--- AIM ---
Copy the entries word for word, from the line with "Task: Select the Die Weizer III team name" up to and including the line with "(1107, 101)". Leave out the pictures.

--- SUPPLIED ENTRIES ---
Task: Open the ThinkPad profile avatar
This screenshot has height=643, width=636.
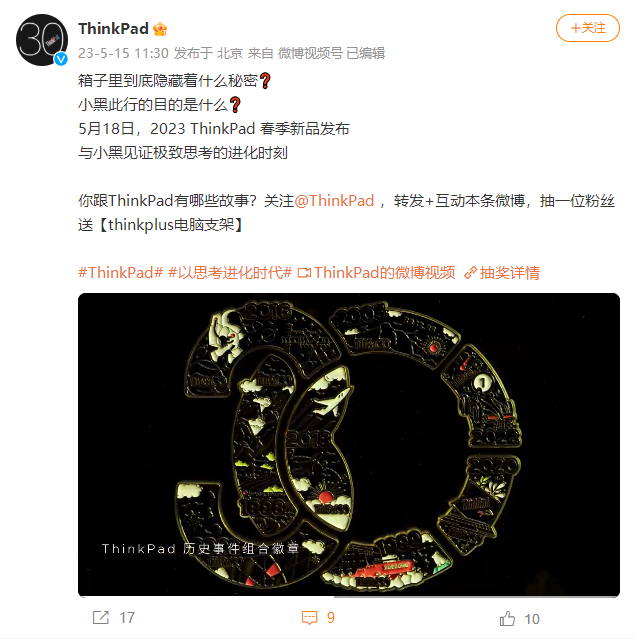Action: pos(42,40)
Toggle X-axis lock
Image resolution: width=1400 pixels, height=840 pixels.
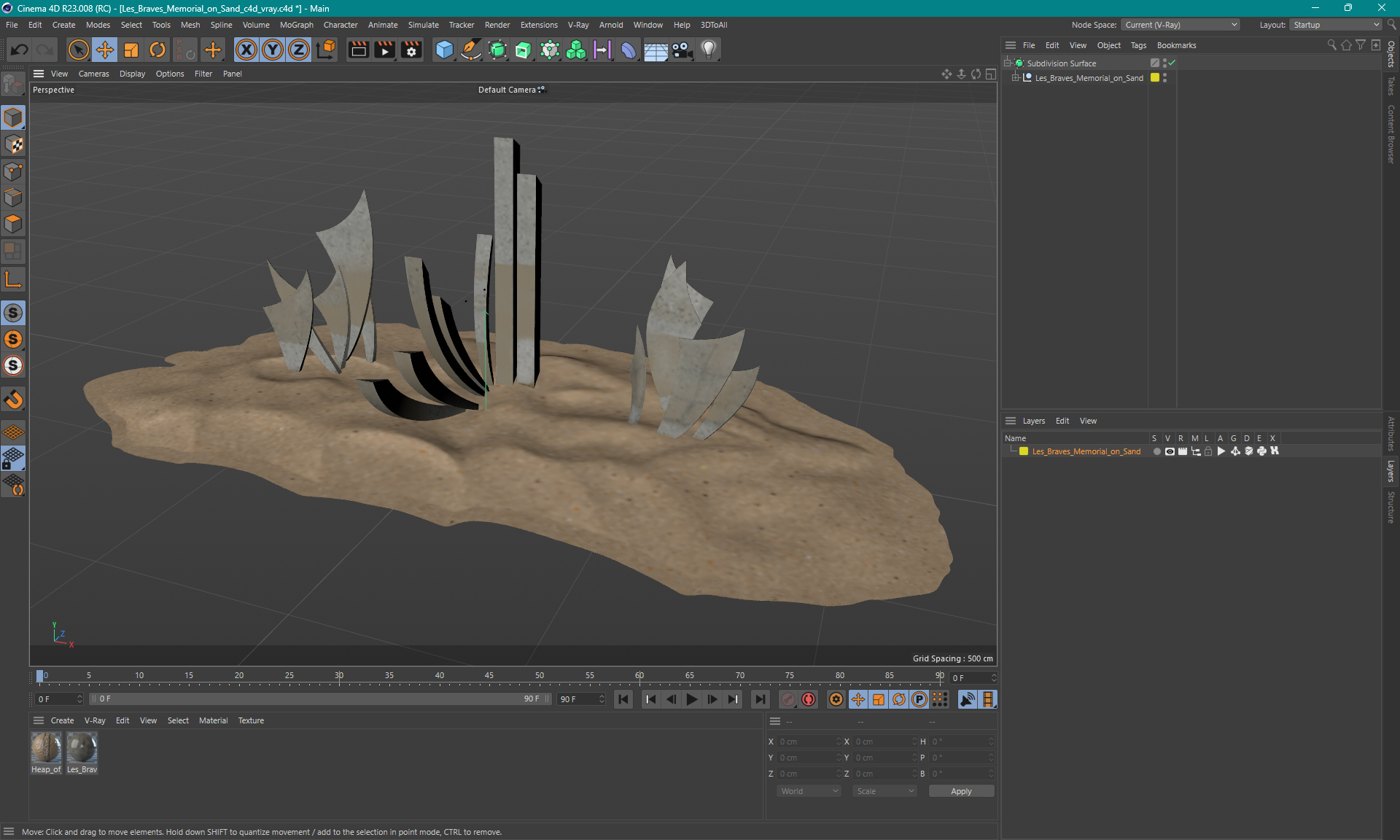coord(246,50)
---
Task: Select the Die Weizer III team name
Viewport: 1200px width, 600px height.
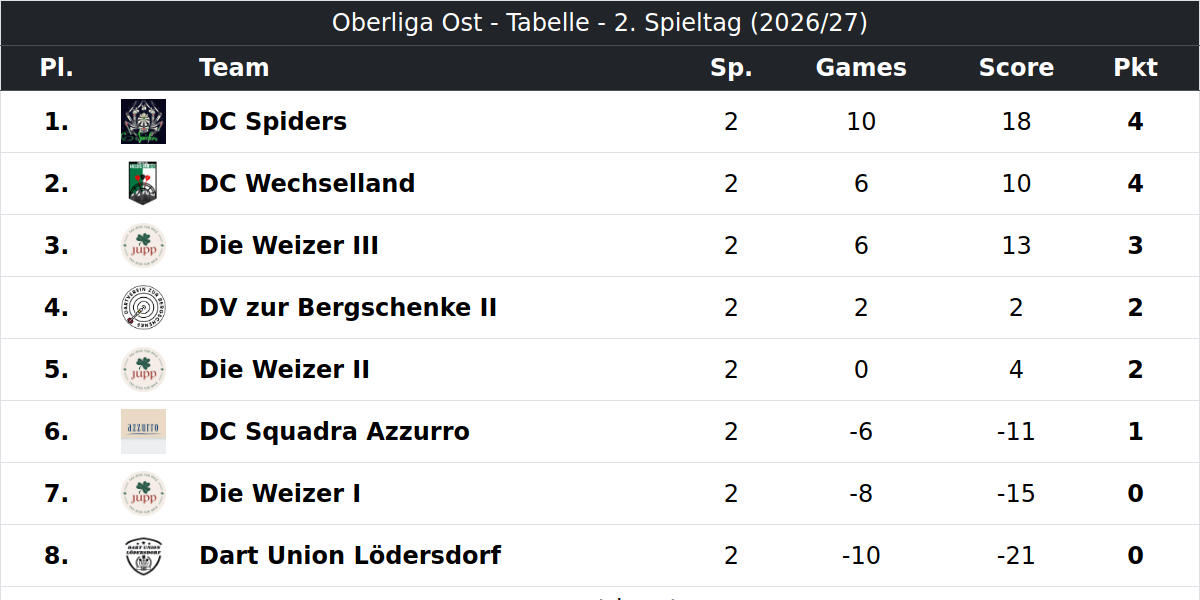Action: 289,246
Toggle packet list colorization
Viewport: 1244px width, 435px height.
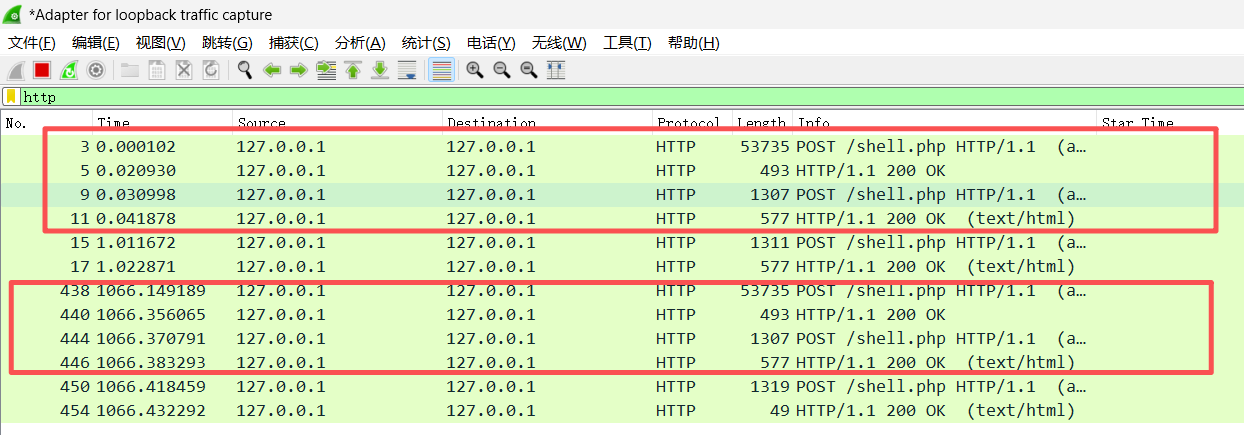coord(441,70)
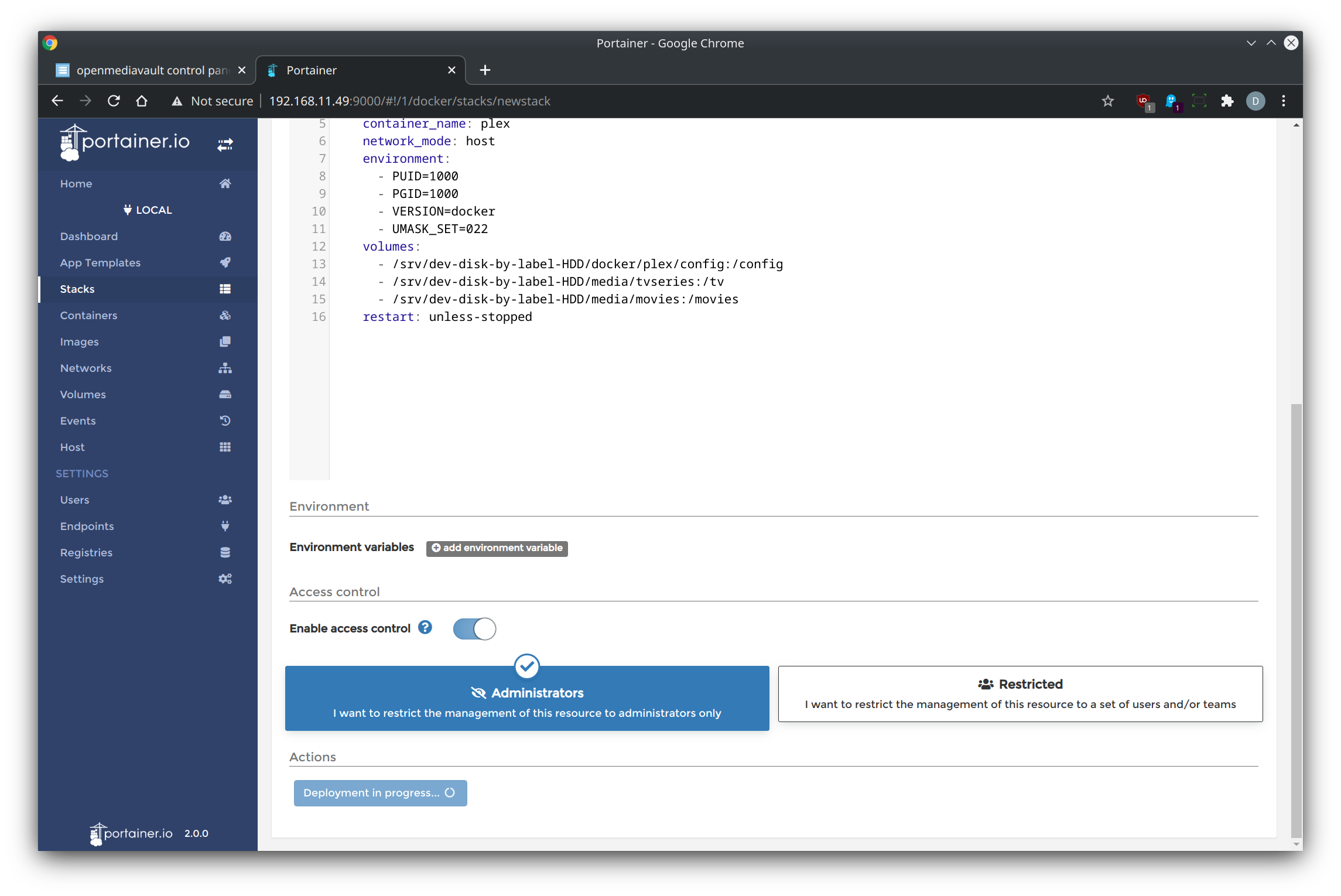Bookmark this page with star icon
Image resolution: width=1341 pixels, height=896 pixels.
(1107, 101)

--- EXPECTED OUTPUT ---
Task: Select the Die Weizer III team name
Viewport: 1200px width, 600px height.
Action: 289,246
Toggle packet list colorization
Viewport: 1244px width, 435px height.
coord(441,70)
Bookmark this page with star icon
Image resolution: width=1341 pixels, height=896 pixels.
(1107, 101)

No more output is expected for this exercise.